[Stored records]
_ _ _

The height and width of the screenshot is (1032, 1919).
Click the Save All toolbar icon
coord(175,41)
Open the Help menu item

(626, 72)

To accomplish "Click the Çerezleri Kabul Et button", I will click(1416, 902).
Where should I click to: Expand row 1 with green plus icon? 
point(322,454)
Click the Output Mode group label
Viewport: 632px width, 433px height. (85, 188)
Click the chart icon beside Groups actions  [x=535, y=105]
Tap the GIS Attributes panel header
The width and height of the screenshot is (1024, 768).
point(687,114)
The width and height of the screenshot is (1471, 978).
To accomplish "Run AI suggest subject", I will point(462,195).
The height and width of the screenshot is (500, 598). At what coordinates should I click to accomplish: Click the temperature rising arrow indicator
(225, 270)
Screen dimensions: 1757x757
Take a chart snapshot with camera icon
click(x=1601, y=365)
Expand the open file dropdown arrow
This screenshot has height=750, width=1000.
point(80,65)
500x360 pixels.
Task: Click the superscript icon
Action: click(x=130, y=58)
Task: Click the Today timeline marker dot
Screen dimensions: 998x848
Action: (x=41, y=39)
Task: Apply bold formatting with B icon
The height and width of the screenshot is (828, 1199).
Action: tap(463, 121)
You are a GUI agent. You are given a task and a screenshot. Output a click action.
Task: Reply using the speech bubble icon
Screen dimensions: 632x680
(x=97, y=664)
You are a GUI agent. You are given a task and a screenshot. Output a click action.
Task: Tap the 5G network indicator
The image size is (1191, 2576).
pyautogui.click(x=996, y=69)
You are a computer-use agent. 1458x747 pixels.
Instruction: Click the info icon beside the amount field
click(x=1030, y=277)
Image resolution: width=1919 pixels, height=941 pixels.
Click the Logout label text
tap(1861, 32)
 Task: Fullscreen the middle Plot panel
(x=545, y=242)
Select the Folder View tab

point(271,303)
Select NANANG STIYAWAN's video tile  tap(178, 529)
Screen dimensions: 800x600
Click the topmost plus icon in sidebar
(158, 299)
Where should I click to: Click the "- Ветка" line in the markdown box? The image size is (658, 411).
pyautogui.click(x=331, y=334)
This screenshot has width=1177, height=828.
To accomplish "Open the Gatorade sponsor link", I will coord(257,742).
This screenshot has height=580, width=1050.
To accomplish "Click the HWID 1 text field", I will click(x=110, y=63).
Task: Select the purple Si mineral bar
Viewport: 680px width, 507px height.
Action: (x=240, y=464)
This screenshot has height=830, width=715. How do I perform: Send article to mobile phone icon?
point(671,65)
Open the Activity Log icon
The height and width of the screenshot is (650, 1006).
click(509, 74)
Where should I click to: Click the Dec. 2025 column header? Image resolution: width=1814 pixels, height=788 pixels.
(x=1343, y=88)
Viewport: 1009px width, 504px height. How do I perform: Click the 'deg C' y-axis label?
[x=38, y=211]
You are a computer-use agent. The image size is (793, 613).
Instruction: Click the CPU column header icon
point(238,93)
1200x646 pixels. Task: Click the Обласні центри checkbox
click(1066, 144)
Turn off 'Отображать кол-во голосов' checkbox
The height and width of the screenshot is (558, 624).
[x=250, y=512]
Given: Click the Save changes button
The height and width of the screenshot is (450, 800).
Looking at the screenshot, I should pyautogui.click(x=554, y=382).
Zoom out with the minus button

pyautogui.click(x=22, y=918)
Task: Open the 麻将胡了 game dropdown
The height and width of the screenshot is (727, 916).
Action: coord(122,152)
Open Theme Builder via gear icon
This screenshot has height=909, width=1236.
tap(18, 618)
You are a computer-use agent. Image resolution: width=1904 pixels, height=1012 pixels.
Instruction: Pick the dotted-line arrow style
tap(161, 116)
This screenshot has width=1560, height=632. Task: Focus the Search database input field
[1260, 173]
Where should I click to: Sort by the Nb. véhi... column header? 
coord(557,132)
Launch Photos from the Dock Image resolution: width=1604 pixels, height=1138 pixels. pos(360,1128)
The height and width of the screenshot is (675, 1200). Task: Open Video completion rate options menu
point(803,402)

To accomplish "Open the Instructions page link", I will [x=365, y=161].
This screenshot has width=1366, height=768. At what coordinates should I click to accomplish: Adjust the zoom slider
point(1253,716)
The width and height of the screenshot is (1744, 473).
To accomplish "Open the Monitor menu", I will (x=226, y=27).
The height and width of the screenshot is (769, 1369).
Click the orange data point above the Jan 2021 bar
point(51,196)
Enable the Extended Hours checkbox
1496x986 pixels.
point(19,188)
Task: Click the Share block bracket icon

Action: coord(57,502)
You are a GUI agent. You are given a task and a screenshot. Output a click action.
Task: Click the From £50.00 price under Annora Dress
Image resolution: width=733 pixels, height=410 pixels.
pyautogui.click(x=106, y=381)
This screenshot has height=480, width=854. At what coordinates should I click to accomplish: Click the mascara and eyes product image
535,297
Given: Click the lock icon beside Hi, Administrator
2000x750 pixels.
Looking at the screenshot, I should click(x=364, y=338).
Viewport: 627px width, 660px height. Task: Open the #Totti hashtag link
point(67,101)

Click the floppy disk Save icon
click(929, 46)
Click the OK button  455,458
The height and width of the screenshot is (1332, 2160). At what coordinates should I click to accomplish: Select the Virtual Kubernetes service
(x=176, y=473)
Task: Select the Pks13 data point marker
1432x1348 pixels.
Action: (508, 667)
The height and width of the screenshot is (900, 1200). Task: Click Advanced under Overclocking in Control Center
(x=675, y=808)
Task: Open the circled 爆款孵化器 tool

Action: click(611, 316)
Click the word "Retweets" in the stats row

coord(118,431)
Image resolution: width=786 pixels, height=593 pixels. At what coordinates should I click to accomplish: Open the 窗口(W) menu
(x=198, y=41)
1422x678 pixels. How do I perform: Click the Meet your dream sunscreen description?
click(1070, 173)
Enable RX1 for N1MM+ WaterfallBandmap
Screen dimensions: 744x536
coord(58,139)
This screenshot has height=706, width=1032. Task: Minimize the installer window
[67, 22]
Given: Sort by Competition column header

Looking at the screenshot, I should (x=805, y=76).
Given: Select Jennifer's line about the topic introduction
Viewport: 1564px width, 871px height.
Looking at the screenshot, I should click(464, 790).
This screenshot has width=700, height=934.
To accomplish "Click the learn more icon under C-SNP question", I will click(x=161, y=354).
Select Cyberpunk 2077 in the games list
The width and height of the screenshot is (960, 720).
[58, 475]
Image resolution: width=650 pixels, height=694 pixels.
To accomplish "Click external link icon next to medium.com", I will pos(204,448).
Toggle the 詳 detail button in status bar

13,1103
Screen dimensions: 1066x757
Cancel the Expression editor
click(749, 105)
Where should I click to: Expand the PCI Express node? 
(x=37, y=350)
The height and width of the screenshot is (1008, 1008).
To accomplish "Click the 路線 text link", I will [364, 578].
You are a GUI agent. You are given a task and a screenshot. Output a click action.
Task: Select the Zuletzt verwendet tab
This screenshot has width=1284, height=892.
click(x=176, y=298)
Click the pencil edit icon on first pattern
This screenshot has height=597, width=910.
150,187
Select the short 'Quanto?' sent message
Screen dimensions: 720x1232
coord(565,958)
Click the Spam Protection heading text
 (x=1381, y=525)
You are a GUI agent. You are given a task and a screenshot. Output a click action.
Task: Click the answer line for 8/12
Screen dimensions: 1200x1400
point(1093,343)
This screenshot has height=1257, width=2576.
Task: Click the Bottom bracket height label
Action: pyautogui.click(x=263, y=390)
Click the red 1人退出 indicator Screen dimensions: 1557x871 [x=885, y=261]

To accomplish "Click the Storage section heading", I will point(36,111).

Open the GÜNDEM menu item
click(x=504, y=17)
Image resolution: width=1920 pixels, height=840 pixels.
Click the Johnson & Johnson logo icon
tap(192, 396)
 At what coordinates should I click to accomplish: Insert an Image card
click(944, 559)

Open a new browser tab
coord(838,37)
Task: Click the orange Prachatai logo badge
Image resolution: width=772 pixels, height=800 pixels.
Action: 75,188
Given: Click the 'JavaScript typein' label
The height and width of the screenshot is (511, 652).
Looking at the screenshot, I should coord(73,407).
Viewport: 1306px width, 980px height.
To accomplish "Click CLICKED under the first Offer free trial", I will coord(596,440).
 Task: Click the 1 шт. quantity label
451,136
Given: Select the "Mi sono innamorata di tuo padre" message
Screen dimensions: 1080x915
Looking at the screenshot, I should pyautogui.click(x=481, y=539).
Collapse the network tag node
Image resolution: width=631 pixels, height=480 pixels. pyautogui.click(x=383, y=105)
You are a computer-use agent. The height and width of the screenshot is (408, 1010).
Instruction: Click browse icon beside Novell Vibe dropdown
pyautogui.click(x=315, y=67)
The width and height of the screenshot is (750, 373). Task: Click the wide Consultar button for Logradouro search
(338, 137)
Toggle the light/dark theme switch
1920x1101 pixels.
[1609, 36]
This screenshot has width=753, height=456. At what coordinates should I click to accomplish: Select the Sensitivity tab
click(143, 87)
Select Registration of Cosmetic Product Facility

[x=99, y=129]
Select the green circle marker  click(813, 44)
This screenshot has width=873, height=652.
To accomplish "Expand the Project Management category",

_ _ _

▸ Prompt
Reproduce each line of the entries above from the one containing "Select the green" through the last, exactly, and no other line.

▸ Your response
Select the green circle marker  click(813, 44)
This screenshot has width=873, height=652.
To accomplish "Expand the Project Management category",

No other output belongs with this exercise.